Dos semanas después de que el príncipe Andrés anunciara su intención de renunciar a sus honores reales, el rey Carlos III formaliza la retirada de títulos y tratamientos. La decisión también incluye la orden de desalojo de su residencia oficial, la imponente Royal Lodge.
Cese de Títulos y Notificación de Desalojo
Según un comunicado reseñado por la prensa, el príncipe Andrés dejará de ser conocido por sus títulos reales y será referido como Andrew Mountbatten Windsor.

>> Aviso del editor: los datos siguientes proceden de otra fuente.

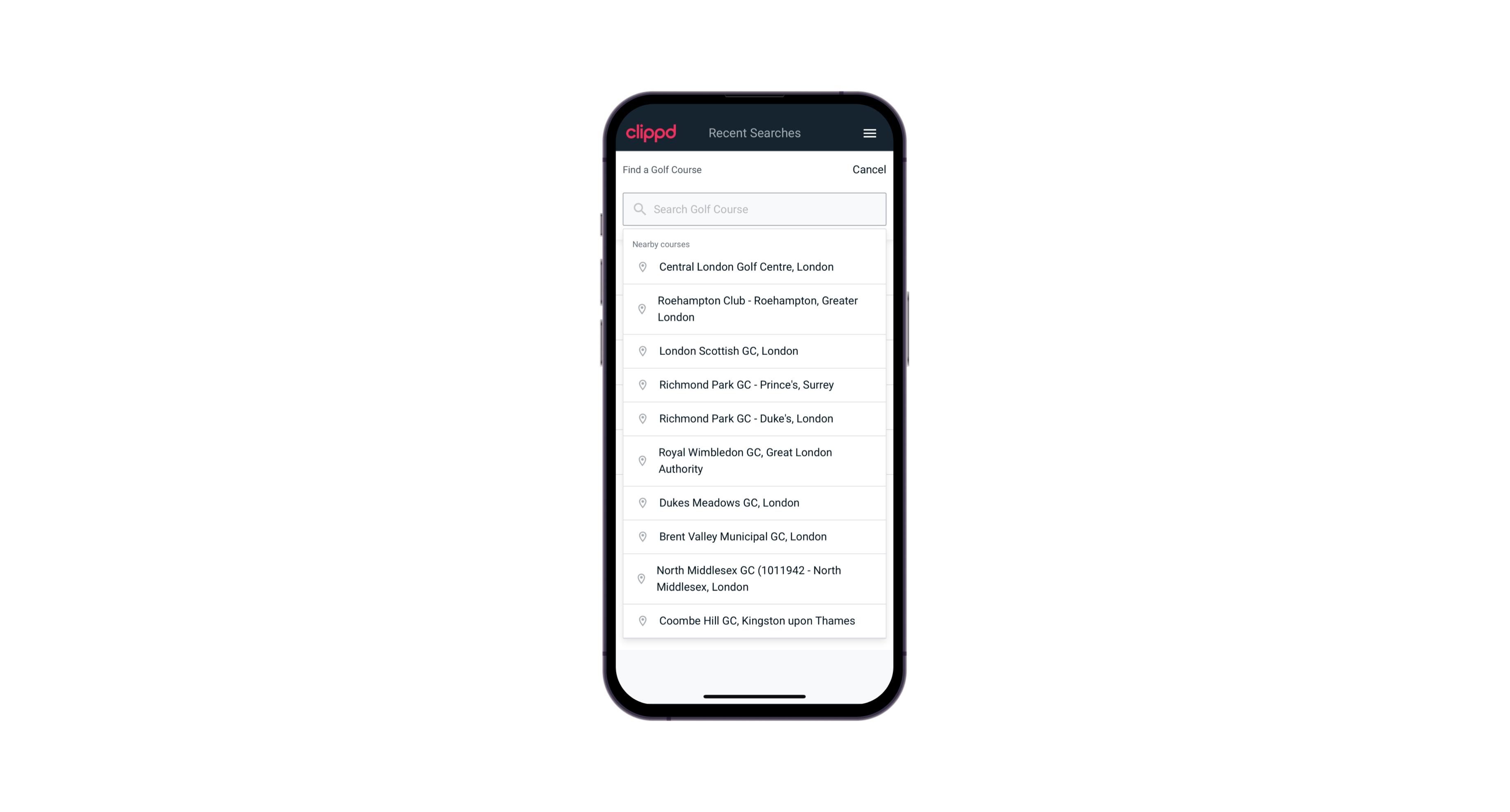Select London Scottish GC London
The width and height of the screenshot is (1510, 812).
[754, 351]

La medida más contundente, sin embargo, se centra en su vivienda:
Se ha enviado una notificación formal para rescindir el contrato de arrendamiento de Royal Lodge, la mansión de 30 habitaciones que el príncipe habitaba y que estaba protegida por un contrato con The Crown State.
Andrés deberá mudarse a un alojamiento privado, ya que el rey desea que deje vacante la residencia, considerada de una categoría superior a la que le correspondía tras su retiro de la vida pública en 2019.
La Casa Real subrayó que estas acciones son «necesarias» a pesar de que Andrés «continúa negando las alegaciones contra él» en relación con su vínculo con Jeffrey Epstein. El comunicado enfatizó la solidaridad de la monarquía con «las víctimas y supervivientes de cualquier tipo de abuso».
Impacto Familiar y Próximos Pasos
El primer movimiento formal de Carlos III implica el envío de órdenes reales al Lord Canciller para la retirada del ducado de York, el título de príncipe y el tratamiento de Alteza Real. Se espera que Andrés no oponga objeción a este proceso.
Es importante destacar que esta decisión no afecta a las hijas de Andrés, las princesas Beatriz y Eugenia, quienes mantienen sus títulos. El rey Carlos III consideró vital que cualquier medida contra su hermano dejara indemnes a sus sobrinas, consideradas activos importantes para la monarquía.